**What to work on**
In the passage on early Swedish and Viking history, which two tribes lived in the country during Roman times?

Prior to 1000, details of Swedish events are obscure. It is known that there were two tribes in the country during Roman times: the Suiones (Swedes) in the north Svealand; and the Gothones (Goths), in the south (hence called Gothia).

Probable causes of Viking expansion

Viking society was based on agriculture and trade with other peoples and placed great emphasis on the concept of honour both in combat (for example, it was unfair and wrong to attack an enemy already in a fight with another) and in the criminal justice system.

It is unknown what triggered the Vikings' expansion and conquests, although it coincided with the Medieval Warm Period (800 – 1300) and stopped with the start of the Little Ice Age (about 1250 – 1850). The lack of pack-ice would have allowed Scandinavians to go "a-Viking" or "raiding". Vikings traded with the Muslim world, and large quantities of Arabic coins have been found in Scandinavia.

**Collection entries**

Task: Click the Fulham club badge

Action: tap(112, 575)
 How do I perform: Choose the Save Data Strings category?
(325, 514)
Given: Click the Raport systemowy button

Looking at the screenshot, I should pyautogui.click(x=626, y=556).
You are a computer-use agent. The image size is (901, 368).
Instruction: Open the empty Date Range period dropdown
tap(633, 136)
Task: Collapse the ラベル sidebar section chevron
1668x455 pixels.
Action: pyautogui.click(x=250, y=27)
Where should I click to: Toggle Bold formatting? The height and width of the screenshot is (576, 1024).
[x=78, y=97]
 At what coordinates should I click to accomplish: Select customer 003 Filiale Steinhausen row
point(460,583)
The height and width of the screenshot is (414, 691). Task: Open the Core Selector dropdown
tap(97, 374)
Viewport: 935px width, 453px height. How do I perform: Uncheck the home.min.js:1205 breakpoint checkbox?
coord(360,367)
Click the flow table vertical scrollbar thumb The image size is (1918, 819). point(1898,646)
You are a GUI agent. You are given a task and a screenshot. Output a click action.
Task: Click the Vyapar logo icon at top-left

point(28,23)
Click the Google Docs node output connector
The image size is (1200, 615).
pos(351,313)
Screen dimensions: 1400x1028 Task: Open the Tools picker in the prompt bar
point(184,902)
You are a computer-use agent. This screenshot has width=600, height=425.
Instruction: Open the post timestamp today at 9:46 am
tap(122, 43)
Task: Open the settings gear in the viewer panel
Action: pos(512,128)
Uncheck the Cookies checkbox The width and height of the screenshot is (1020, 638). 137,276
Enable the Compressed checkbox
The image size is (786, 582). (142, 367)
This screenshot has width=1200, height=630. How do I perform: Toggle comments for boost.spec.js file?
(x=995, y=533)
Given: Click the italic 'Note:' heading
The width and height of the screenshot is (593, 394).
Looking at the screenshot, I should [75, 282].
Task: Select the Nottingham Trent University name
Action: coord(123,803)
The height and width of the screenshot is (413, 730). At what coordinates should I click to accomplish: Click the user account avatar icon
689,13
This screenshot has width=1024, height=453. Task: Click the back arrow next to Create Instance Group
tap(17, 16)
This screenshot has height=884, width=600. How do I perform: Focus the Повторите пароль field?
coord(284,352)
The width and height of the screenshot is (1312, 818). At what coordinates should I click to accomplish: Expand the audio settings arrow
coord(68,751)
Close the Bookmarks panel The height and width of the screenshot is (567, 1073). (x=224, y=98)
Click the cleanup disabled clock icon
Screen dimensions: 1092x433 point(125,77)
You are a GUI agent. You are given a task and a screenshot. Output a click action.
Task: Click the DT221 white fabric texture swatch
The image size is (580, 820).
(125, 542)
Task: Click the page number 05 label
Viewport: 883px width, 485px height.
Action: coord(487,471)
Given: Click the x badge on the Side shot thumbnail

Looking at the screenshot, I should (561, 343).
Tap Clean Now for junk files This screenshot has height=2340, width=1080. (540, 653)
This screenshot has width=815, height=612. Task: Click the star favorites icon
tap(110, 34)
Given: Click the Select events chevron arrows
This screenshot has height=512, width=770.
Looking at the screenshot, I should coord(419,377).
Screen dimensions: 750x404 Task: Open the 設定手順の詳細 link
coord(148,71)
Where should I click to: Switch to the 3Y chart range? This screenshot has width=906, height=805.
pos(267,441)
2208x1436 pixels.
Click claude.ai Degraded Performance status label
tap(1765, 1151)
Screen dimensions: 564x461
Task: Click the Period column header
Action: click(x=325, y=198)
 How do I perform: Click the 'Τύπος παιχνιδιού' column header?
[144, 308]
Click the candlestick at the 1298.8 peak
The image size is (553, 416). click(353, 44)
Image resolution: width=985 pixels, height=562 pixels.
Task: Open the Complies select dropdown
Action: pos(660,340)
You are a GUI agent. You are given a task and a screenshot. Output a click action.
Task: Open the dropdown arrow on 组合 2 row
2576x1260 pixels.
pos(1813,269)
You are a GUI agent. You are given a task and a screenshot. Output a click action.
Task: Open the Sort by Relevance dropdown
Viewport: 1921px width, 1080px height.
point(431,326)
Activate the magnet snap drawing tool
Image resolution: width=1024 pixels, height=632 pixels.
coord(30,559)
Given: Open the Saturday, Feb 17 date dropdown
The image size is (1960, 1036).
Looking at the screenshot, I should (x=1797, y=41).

**Response for this exercise**
The Suiones (Swedes) in northern Svealand and the Gothones (Goths) in the south.